Беспощадность самоанализа Вертера, насколько это было для него возможно, неотразимая власть языка, которая заставляет читателя испытывать непосредственное сострадание, неотвратимость последних шагов к тщательно подготовленному самоубийству — все это подтверждало слова из предисловия: «Вы проникнетесь любовью и уважением к его уму и сердцу и прольете слезы над его участью» (6, 7).
Позднее Гёте с удивлением и внутренним содроганием ощутил, что он показал и увековечил в этом создании весны 1774 года. «Прочел «Вертера» целиком впервые с тех пор, как он был опубликован, и испытал
237
большое удивление», — писал он в дневнике 30 апреля 1780 года. «После такого нельзя остаться целым и невредимым» — это его высказывание относят к 1808 году (Каролина Сарториус в письме к брату от 27 октября 1808 г.). Когда в 1816 году Гёте писал письмо Цельтеру, другу своей поздней поры, чтобы выразить соболезнование по поводу смерти его младшего сына, то добавил со ссылкой на «Вертера»: «В конечном итоге трудно понять, как может человек еще сорок лет существовать в этом мире, который явился ему как абсурд уже в ранней юности» (26 марта 1816 г.). Довольно безнадежное суждение.

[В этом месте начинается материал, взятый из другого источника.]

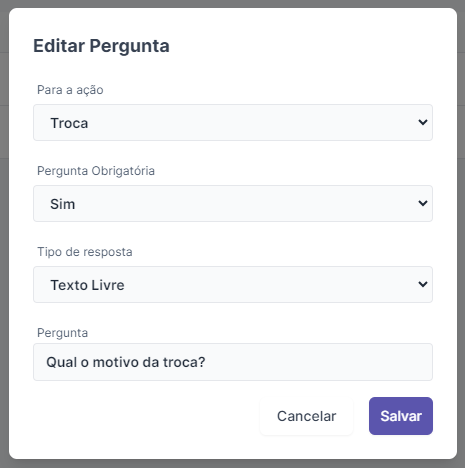Click blank dialog space left of Cancelar
The image size is (465, 468).
(x=147, y=416)
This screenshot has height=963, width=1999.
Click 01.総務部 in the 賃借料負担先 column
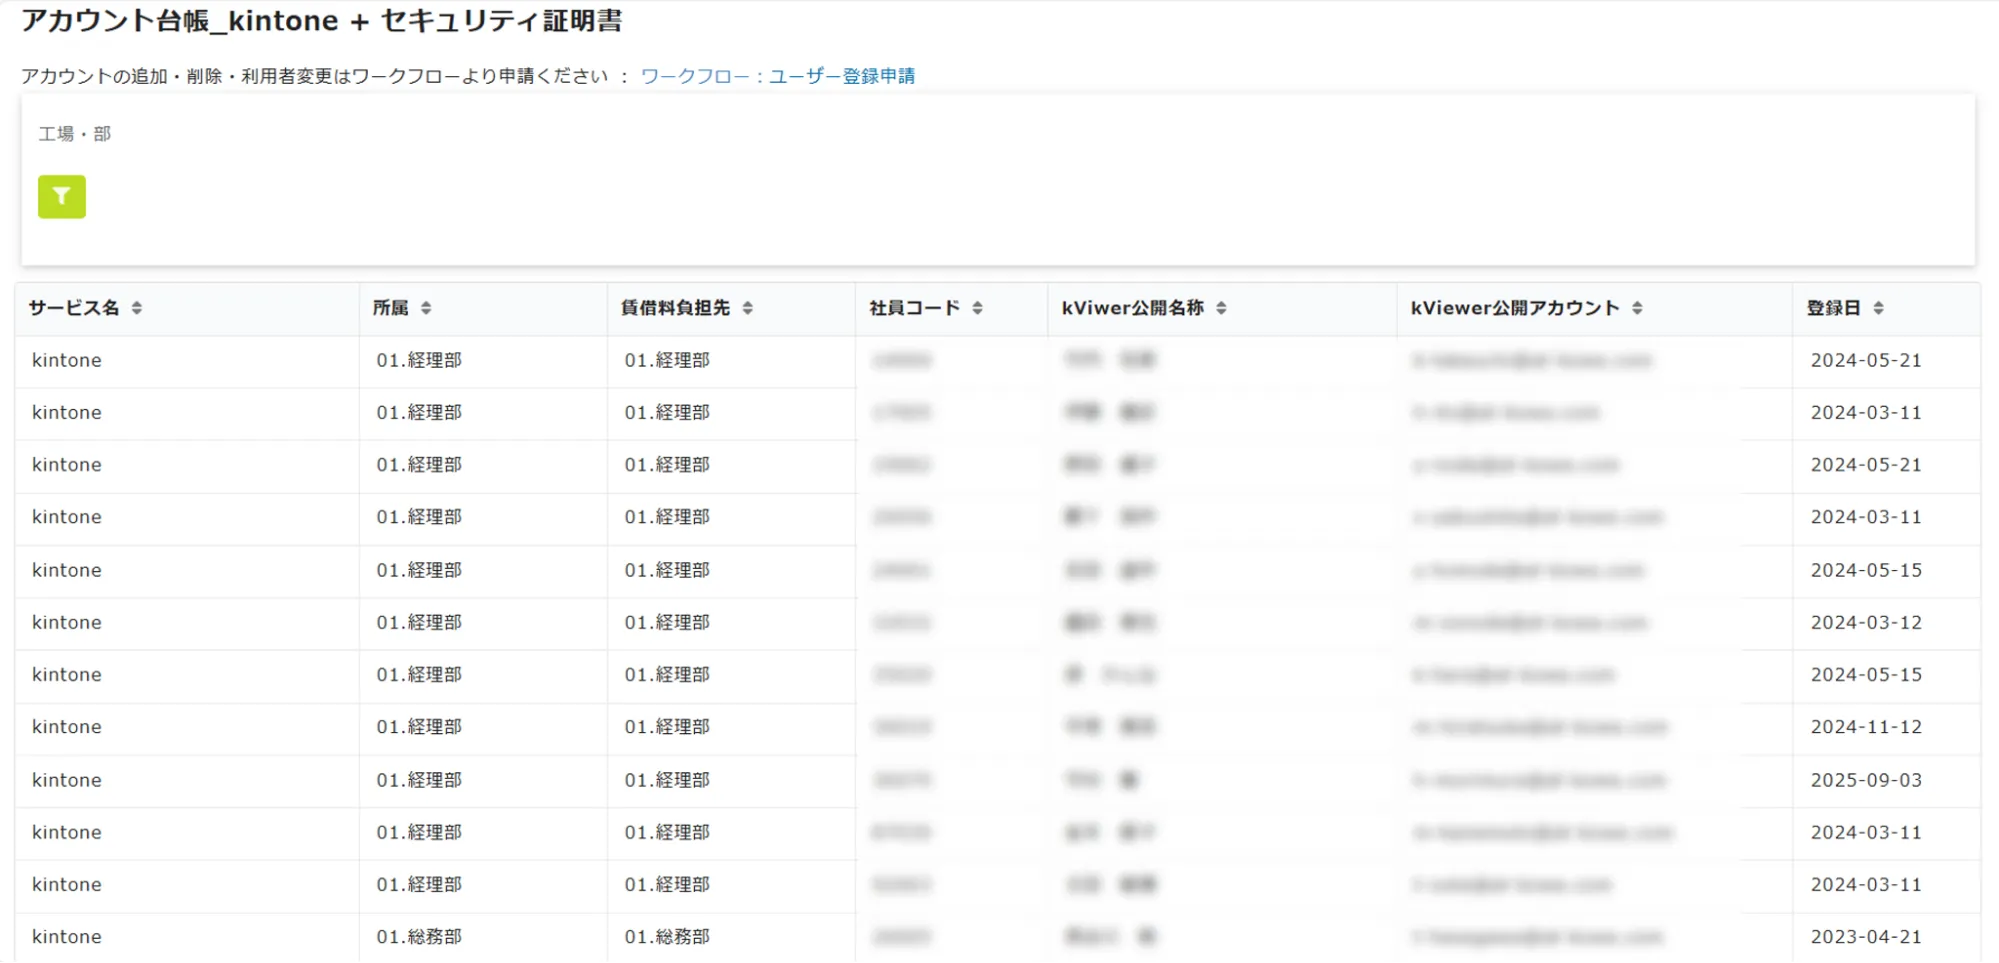click(x=667, y=937)
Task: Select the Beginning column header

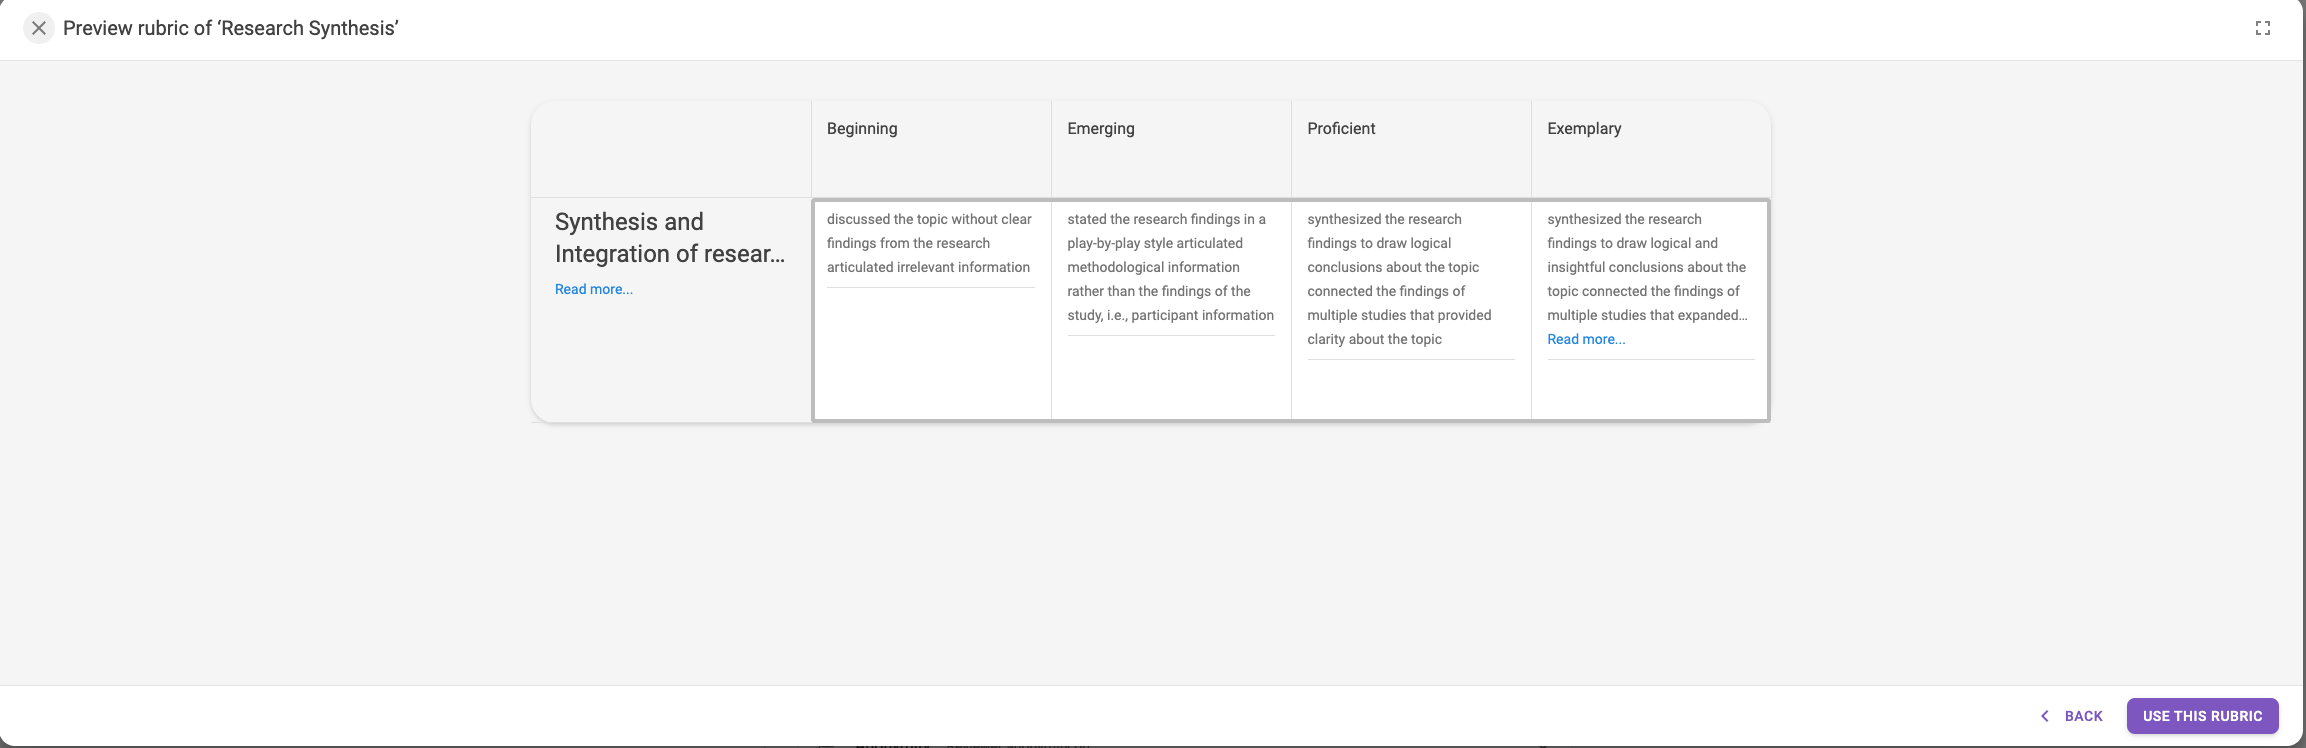Action: coord(931,149)
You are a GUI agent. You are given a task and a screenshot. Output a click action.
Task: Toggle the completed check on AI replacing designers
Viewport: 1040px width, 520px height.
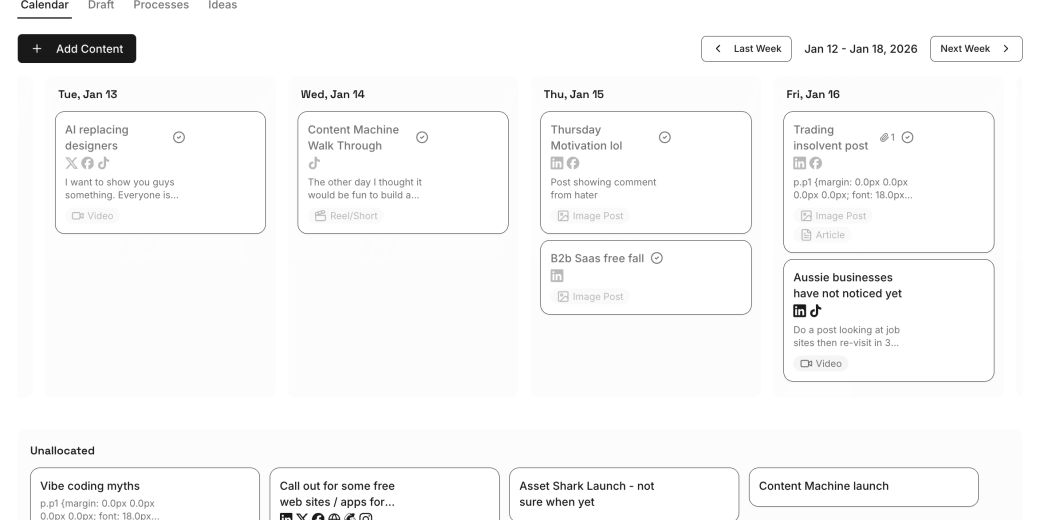(179, 137)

Эккерману он сказал: «Вертер — это такое существо, которое я, подобно пеликану, вскормил кровью собственного сердца». После появления книги он прочел ее всего один раз и остерегался перечитывать. «Сплошные вспышки пламени. Мне страшно это читать». Трудно себе представить что–нибудь более мрачное, чем стихотворение «Вертеру» (1824), которое открывает «Трилогию страсти».
Тебе — уйти, мне — жить на долю пало.
Покинув мир, ты потерял так мало!
(Перевод В. Левика — 1, 443)
При любом воспоминании о Вертере тут же возникала мысль о безутешности существования. Так как общественное мнение по–прежнему довольствуется стереотипным представлением о Гёте–олимпийце, исполненном высокомерного аристократизма, то приходится повторять все снова и снова, что гигантский труд его жизни в литературе, естественнонаучной и политической деятельности имеет в своей основе внутреннее неблагополучие, постоянно возникающее чувство отчаяния. «Если присмотреться повнимательнее, — пишет он в том же письме к Цельтеру, — то только данный мне талант позволяет мне пробиваться через все те обстоятельства, которые мне так мало подходят и в которые я оказался запутанным в силу неверно избранного направления, случая и капризов судьбы».